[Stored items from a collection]
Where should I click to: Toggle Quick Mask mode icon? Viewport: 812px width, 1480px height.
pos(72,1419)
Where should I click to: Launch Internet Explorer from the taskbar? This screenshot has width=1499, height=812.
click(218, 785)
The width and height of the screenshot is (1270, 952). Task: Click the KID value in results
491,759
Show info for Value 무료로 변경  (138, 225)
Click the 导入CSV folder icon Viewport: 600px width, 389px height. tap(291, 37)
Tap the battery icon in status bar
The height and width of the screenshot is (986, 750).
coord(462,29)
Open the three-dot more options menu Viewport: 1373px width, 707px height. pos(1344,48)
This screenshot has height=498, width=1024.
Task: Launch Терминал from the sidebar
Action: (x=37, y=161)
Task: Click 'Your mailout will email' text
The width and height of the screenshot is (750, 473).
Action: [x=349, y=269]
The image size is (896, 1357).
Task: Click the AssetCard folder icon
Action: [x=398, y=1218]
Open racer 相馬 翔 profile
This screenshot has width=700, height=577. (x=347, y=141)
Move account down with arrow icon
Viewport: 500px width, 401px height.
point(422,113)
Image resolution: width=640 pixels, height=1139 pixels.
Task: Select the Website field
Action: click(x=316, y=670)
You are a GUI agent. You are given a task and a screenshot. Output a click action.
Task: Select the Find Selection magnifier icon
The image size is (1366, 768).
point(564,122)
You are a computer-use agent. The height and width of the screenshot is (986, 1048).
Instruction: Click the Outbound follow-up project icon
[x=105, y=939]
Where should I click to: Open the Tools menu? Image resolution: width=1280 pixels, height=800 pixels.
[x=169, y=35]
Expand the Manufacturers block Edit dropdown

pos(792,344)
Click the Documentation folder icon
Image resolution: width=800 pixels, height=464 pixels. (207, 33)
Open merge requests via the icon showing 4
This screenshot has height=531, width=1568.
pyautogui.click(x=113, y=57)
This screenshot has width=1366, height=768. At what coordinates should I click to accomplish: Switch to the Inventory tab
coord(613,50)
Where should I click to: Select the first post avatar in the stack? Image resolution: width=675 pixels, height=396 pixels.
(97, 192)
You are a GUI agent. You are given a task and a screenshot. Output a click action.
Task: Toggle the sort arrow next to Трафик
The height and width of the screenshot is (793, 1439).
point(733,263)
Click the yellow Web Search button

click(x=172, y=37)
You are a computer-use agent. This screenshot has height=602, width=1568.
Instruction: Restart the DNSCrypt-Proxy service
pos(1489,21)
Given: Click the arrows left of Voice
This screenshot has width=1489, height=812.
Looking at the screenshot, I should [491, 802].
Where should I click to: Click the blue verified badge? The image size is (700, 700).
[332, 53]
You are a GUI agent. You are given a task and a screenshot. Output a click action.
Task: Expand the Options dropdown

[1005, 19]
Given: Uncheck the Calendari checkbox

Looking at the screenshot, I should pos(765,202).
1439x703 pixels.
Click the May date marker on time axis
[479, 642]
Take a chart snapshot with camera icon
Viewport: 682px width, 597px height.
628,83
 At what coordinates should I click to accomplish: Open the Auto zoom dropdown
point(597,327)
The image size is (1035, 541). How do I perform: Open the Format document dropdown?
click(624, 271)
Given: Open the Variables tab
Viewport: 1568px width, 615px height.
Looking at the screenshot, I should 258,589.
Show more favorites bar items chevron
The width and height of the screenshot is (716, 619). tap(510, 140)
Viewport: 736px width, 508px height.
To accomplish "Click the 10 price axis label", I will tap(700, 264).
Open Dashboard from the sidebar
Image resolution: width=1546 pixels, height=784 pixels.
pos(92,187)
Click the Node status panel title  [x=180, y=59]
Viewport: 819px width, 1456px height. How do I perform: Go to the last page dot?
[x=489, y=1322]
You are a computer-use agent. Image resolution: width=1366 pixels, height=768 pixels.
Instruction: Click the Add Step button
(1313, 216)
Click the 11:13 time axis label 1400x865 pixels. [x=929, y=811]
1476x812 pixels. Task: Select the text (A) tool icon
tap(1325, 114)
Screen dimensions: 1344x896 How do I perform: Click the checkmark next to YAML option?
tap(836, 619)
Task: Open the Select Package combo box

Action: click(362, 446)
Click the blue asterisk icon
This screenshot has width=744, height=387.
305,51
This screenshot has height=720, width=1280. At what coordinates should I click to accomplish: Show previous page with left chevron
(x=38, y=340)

• DO THIS: Please recast the material between the lines holding "Viewport: 819px width, 1456px" and "Click the 11:13", inclusive, as a JSON list of strings with one string per line, leaving out blank lines.

• SOLVED PROBLEM:
[
  "Viewport: 819px width, 1456px height. How do I perform: Go to the last page dot?",
  "[x=489, y=1322]",
  "You are a computer-use agent. Image resolution: width=1366 pixels, height=768 pixels.",
  "Instruction: Click the Add Step button",
  "(1313, 216)",
  "Click the 11:13 time axis label 1400x865 pixels. [x=929, y=811]"
]